Home & Garden Columns

Storied American Elms Vanish from Field and City

By Ron Sullivan, Special to the Planet
Tuesday September 19, 2006

By Ron Sullivan 

Special to the Planet 

 

A reader wrote to ask me to discuss the sad state of the elm species. Since threatened trees are much in the news locally, and have deserved even more attention than they’ve had, I’m glad (for fairly scratchy values of “glad”) to mention this, one of the native American marvels whose destruction has been so thorough and so forgotten that we’re generally oblivious to our own impoverishment.  

The first species to die off in such devastating fashion was the American chestnut. That was a keystone species of the eastern forests, and when chestnut blight did it in so completely, the whole flora and fauna changed. Oaks took over the niche, but acorns and chestnuts aren’t quite the same, and dependent populations shifted or vanished in the interim between die-off and replacement.  

The blight that struck American elms, starting around the 1930s, had had as much effect on the ecology of cities as on forests.  

Elms, particularly Ulnus americana, had long been the mark and pride of civilization. Their great size in maturity and their regal vase-like form made them logical as landmarks and meeting places long before streets and buildings cluttered up the early transit hubs—river fords, trail crossings, routes between settlements—and newcomers followed the examples of the first residents in revering the tree.

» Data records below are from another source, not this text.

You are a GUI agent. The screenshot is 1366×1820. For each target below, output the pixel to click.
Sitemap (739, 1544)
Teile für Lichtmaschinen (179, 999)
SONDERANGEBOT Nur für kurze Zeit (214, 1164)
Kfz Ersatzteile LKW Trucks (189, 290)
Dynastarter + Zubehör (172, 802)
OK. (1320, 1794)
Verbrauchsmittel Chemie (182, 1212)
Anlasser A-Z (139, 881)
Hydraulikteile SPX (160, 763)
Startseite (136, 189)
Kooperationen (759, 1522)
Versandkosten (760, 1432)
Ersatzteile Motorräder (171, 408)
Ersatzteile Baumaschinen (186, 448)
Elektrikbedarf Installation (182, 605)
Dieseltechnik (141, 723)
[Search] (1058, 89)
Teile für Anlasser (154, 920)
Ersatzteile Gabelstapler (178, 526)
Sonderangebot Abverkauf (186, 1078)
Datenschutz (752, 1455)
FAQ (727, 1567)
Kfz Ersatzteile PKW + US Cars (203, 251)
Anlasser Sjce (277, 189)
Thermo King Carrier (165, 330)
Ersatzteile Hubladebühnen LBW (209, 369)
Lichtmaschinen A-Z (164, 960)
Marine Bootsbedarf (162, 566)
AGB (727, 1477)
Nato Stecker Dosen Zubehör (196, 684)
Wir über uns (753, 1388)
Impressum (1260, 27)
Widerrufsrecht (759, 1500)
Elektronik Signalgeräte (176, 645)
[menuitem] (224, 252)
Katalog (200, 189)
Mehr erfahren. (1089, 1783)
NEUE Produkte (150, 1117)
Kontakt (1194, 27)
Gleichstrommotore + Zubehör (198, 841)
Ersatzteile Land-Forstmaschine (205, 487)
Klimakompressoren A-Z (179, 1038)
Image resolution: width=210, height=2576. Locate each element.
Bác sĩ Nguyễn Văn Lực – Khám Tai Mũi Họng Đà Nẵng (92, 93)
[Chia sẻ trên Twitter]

It was a short step between founding a town around a distinctive tree and planting the town’s streets and squares with its descendents and brethren.  

One of my favorite tree plantings ever was a great double row of elms on Market Street, one of the main thoroughfares of Harrisburg, Pa. It was a sylvan feeling, indeed, that the great trees conferred on the street—three broad traffic lanes plus parking, roughly as broad as Berkeley’s University Avenue—as they arched almost all the way across the pavement, up the hill past my high school. They were especially breathtaking in autumn, when they turned brilliant gold. 

It’s been decades since I saw the elms last—most of my family moved to Florida, so we meet there—and I haven’t had the heart to ask if they’re still alive. Certainly they were senior trees when I left, 33 years ago.  

Dutch elm disease is a fungus, variously called Ceratocystis ulmi or Ophiostoma novo-ulmi or Ophiostoma ulmi, that clogs the tree’s vascular system; the leaves wilt and die because the water from the roots can’t get to them, and the whole tree follows. The fungus evidently got here from Europe, where it was ravaging elms, in a shipment of veneer lumber. It’s spread by two beetle species, the native bark beetle Hylurgopinus rufipes and the European elm bark beetle, Scolytus multistriatus, and directly from tree to tree when roots meet and “graft” to each other, as many kinds of tree roots commonly do.  

One thing that accelerated the epidemic in cities was precisely the strategem that planners and landscapers had used to get that stately allee effect: effectively, they’d planted a monoculture. Individual elms and regional varieties might have more resistance to the fungus, but all these close cousins—even seed-grown trees in the nurseries were likely to be from seeds of one or a few selected handsome or historic trees—didn’t stand a chance.  

American elms were even less resistant to the new fungus than European elms had been; no surprise, in a completely unexposed population. Humans have experienced similar disasters.  

Arboreta and laboratories have been working for decades to breed fungus-proof American-type elms, using parents from different populations or hybridizing American elms with Siberian elms and other related species. 

We have quite a few Chinese elms, Ulmus parvifolia, also used in this effort, as street trees in Berkeley. I like those; they’re graceful and have interesting bark patterns (“lacebark elm” is an alternate name) and are easier to prune than you might suppose if you look just at some of our more grotesquely handled specimens.  

But they’re not the same sort of tree as American elm. (Not to be all parochial about it: Other North American elms like the wahoo and the slippery elm, while also nifty in their own right, aren’t in the same league either.)  

Replacement plantings have carried their own problems; many, like fruitless mulberry, are ridiculously allergenic. None has quite the place in history as American elm, and we’re poorer for having lost so much of the species.  

 

Photograph by Ron Sullivan.  

This Chinese elm is a bit mopheaded; careful thinning would improve its looks. The species resists Dutch elm disease, but doesn’t fill the grand-old-tree niche of American elm.